Aerospace qualification - bird strike testing

Relentless testing of airplane materials and components is integral to ensure planes are safe and fit for purpose. Bird strike and hail impact testing ensure when an airplane collides with a bird, hail, or debris during flight, the contact should not disable or threaten the integrity of flight capability. 

Bird Strike and projectile impact testing  

When an airplane collides with a bird or debris during flight, the high velocities of contact can damage or disable engines, break windscreens, and threaten the structural integrity of an aircraft. While the majority of bird strikes will not affect an aircraft to be able to continue flying, the in-flight impact can pose a serious threat and have the potential to cause significant damage, or disabling the planes ability to fly.

Aircraft certification standards for the Federal Aviation Authority (FAA) and European Union Aviation Safety Agency (EASA) require impact testing of the engine and the airframe externals. Testing the effect of impact demonstrates the resistance of the product to bird impact and can cope with damage inflicted by birds of different weights while in flight.

How to perform bird strike testing

Standardized methods for testing bird impacts include using a pneumatic cannon. A  bird (usually a chicken) of a specified weight) is launched at high velocity at the Unit Under Test from a specified distance. A post-test damage assessment is then performed per the specified criteria.

Today’s bird strike testing has advanced considerably since its inception, launching birds of varying weights (1.5 to 8lbs) at velocities of up to 450mph. Proximity sensors measure the real-time velocity of each shot, and high-speed video equipment monitors each impact for further analysis.

Birdstrike Testing
Fig. 1 Pneumatic canon for hail / bird strike / projectile impact testing

In addition to variations in speed and velocity of the projectile, there are other considerations and variables to consider when developing your test plan, including the projectile's weight, density, and rigidity, as well as the test specimens, surface shape, and angle of impact. Also, the kinetic energy absorbed by the airframe during the impact should be included during evaluation.

Birdstrike Testing
Fig 2. Digital image correlation of projectile

Test design for bird strike and projective testing

Element is one of only a handful of facilities in the world that is capable of offering all three types of testing (bird strike, hail impact, and projectile impact) for a wide variety of materials, components, products, and systems.

Several important factors that can influence the testing process must be taken into full consideration:

  • Test Fixture Design – including the angle of the unit under test, the rigidity of the fixture, target zone of impact, instrumentation access
  • Sample Preparation – Uniformity of test items, attachment points of the sample test item to test fixture
  • Definition of Data Requirements - options include Strain Gaging (stress measurement), High-Speed Photography (single or multiple cameras), and DIC (Digital Image Correlation) peak displacement map.

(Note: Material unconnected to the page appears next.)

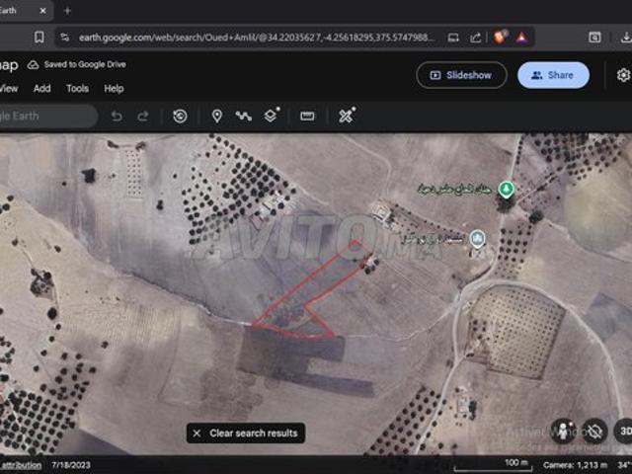The width and height of the screenshot is (632, 474).
Task: Open Pegman Street View control
Action: (564, 431)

A well-designed test program will not only make it easier to complete testing but will support a product through its complete life cycle from the development phase to post-certification. Failures during a test might result in the identification of a design weakness, which could prove fatal if not identified and rectified. Benchmarking failures in a repeatable fashion allow for new designs and improving to successful testing, and a safer product.

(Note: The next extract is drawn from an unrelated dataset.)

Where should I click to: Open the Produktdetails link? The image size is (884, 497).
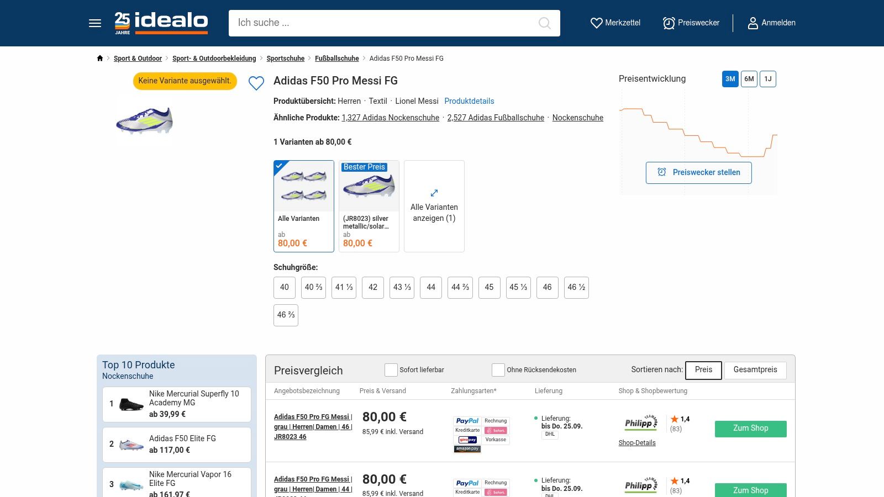(469, 101)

Combine Bird Strike Testing with Aerospace PQT

We commonly combine bird strike testing with direct & indirect lightning testing, High-Intensity Radiated Field (HIRF) testing, altitude testing, engineering simulation & finite element analysis, and explosive atmosphere testing.

With more than 3,000 technicians, engineers, and scientists dedicated to supporting our global aerospace customers, Element has the expertise and capacity to guide you through the complex nature of qualification testing of aerospace components.

Failing to meet critical deadlines such as safety of flight or late delivery can imply punitive measures and high costs. Ultimately, we deliver certainty in results, so you can create better and safer products, and minimize legal and financial risk.